In addition to de novo generation, deep generative models also can be employed for molecular optimization (MO) tasks. In that case, the learning method aims to alter an existing structure by reinforcement learning (RL)103,104, evolutionary algorithms3,105, guiding the search in a learned latent space106, or by directly translating to an analog with higher desirability106,107. These models may be used for lead generation from hits and can consider additional relevant properties such as toxicity, solubility, bioavailablity, and synthesizability.

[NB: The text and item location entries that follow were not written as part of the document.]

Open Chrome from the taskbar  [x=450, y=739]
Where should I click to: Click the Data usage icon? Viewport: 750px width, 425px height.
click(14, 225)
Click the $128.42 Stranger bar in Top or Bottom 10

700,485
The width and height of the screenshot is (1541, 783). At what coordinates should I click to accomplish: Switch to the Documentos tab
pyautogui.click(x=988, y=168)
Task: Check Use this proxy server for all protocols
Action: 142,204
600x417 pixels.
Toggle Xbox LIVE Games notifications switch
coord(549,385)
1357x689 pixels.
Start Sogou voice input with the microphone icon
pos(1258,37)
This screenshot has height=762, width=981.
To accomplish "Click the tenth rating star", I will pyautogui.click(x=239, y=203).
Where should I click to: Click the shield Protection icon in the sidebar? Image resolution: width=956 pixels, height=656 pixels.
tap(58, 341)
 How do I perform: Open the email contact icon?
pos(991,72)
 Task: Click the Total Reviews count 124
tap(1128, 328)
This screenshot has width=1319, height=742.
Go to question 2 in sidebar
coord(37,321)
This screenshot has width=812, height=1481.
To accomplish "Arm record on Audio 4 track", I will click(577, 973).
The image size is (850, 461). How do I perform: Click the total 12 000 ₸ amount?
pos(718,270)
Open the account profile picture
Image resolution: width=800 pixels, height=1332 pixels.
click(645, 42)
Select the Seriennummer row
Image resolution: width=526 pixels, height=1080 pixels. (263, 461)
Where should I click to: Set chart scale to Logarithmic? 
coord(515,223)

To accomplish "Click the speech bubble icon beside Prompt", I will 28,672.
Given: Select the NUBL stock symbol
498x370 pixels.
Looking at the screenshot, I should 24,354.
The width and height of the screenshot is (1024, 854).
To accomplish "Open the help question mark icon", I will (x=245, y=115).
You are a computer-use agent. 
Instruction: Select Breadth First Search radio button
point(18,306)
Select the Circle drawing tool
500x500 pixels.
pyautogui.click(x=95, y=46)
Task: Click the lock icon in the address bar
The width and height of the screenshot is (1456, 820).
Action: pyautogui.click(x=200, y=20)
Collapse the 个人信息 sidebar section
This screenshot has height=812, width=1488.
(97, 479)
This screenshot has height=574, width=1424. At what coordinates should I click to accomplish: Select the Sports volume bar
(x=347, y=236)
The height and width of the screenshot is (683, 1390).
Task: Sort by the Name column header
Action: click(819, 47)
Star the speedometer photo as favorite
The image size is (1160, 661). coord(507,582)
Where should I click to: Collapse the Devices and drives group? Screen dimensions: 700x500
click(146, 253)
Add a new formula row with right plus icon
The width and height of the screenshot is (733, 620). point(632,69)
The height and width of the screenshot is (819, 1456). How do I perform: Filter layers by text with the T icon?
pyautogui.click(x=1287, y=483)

When moving to these later stages of drug discovery, traditional computational chemistry methods such as molecular dynamics (MD) are still useful for understanding the mechanisms of binding with targets. MD, and variants such as Markov state models and adaptive sampling, can offer insight into AI model choices or serve to screen/rank candidates69,108. Conversely, DL can also be used to analyze simulated dynamics as in Zhu et al. in which a convolutional VAE and CNN were used to cluster and compare data from MD109.

Several challenges remain in applying AI to drug discovery. While unlabeled chemical data is abundant, high quality labeled data is still often siloed in proprietary databases or too difficult or expensive to collect. Multimodal models, which integrate multiple data modalities at once to augment understanding, show promise for creating even better models but require more large, quality datasets. Additionally, current models struggle to generate candidates that satisfy a large number of secondary properties at once which is necessary for later stages of drug development. Finally, it is important to understand the outputs of AI models to probe their limits and prevent “hallucinations”.

Conclusions and future perspectives

As AI technology advances, it holds great promise for disease diagnosis and drug discovery, offering tailored interventions to combat antibiotic inefficacy. AI-based models’ ability to analyze vast clinical and experimental datasets may enable precise disease diagnosis, treatment prognosis, and the prediction or development of novel antimicrobial compounds. This transformative potential extends to critical care settings, where AI models enhance diagnostic accuracy and guide personalized treatment strategies, ultimately improving patient outcomes. On the other hand, ML and DL are speeding up the discovery of new antibiotics, helping to strengthen the preclinical antibiotic pipeline. This is crucial as traditional drug discovery methods have lagged, and the rise of drug-resistant microbes has led to less effective treatments. Indeed, as AI integration expands, its role in refining infection treatment regimens and enhancing antibiotic stewardship is poised to become indispensable in the fight against AMR.

In this context, it is important to also recognize that, despite the advancements of cutting-edge algorithms, limitations in data accessibility still present challenges, impacting their ability to perform effectively across diverse patient populations and clinical scenarios. Particularly, ethical concerns such as informed consent, data privacy, and algorithmic bias must be addressed. AI models should be developed using diverse, representative datasets to avoid perpetuating bias and ensure fair and accurate outcomes for all patient groups. Indeed, AI models for AMR diagnosis, treatment, and new antimicrobial discovery are often trained on imbalanced datasets, which can suffer from low reliability. These models are frequently based on inherently biased datasets, capturing data from only certain patient groups or specific biological assays. Such biases may reflect human cognitive biases and social influences in data curation. AI models trained on these biased datasets may lack the ability to generalize beyond their training domain. As data curation activities grow, AI models will benefit from high-quality data management and sharing protocols. Indeed, when building a dataset, it is essential to consider various parameters, including size110. Additionally, while large datasets can provide detailed insights and support advanced modeling, smaller, well-annotated, and accurate datasets may offer more valuable insights by avoiding excessive noise. The focus should be on selecting data that aligns with specific objectives and designing systems to generate, collect, and analyze raw data efficiently, using automated and streamlined workflows. For example, the study of metalloantibiotics is hindered by the lack of a dedicated public database with a consistent representation as they are not accurately represented by SMILES111,112. To address this gap, there is a need for dedicated funding and efforts to create robust datasets, which will contribute to unlocking AI’s full potential in combating infectious diseases and drug resistance110. Moreover, research on the development and application of AI in AMR is still underway, and the “black-box” nature of deep learning algorithms can raise concerns about their trustworthiness.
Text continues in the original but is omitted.